Le plus gros problème du diagnostic de l’épilepsie réside dans la nécessité de pouvoir enregistrer et analyser les crises au moment où elles se déclenchent, ce qui ne peut être fait que dans des établissements spécialisés et équipés. Une procédure longue, coûteuse  et contraignante dont la réussite repose sur l’analyse d’un phénomène qui se produit de façon trop aléatoire.
Le Neuronaute, vêtement connecté intelligent, va permettre d’enregistrer et d’analyser en permanence  les données corporelles de son porteur. Equipé de capteurs biométriques corporels connectés à une application smartphone et à un système de cloud, le Neuronaute va permettre aux personnes atteintes d’épilepsie d’accéder à un large panel d’informations qui permettront d’améliorer leur diagnostic et donc leur traitement.

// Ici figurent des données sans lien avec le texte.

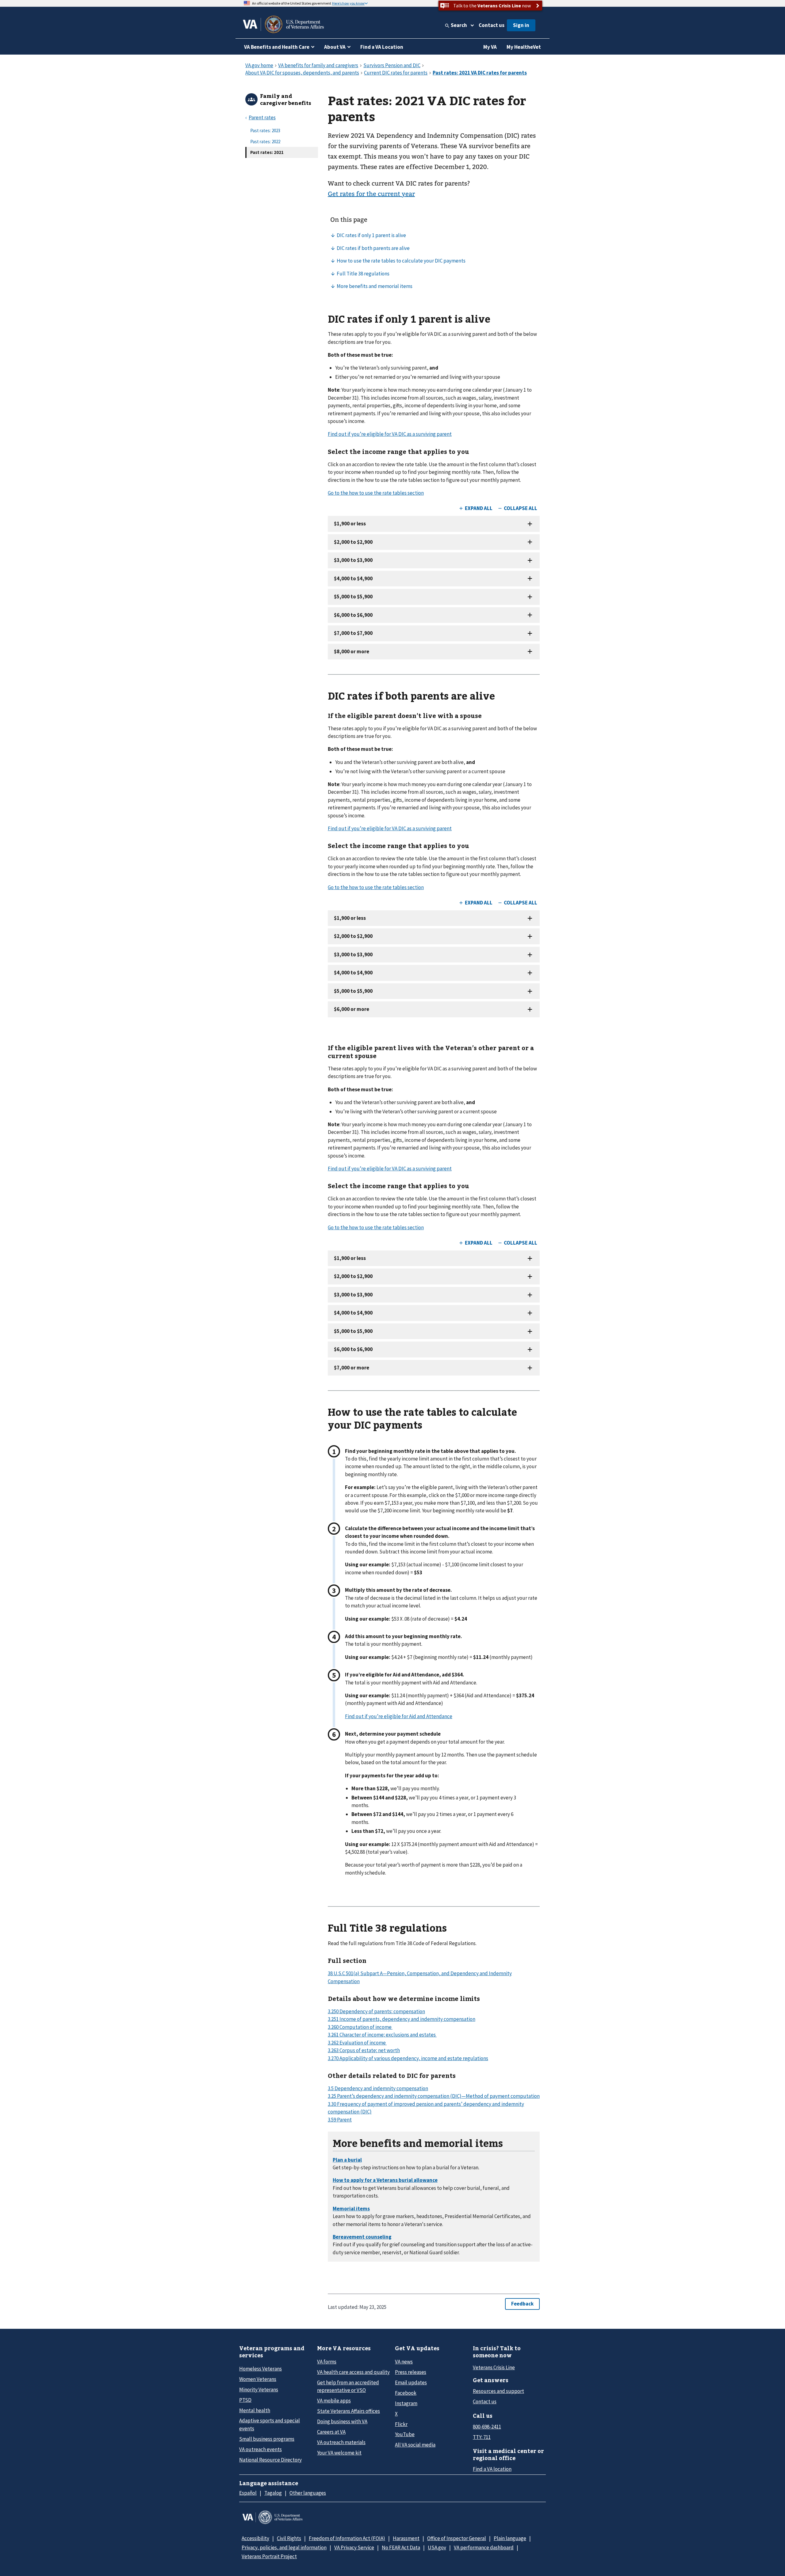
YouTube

En cas de crise, le Neuronaute pourra envoyer une alerte aux proches du patient et pourquoi pas une géolocalisation.
Le Neuronaute permet donc un suivi constant, à domicile.
Au delà du suivi personnalisé, le neuronaute permettra de faire avancer de manière plus général le traitement de l’épilepsie : les données recueillies seront anonymisées et mises à disposition des chercheurs de l’institut du Cerveau et de la moelle épinière (ICM) afin de faire avancer la recherche.  Le concept a déjà été récompensé par de nombreux prix.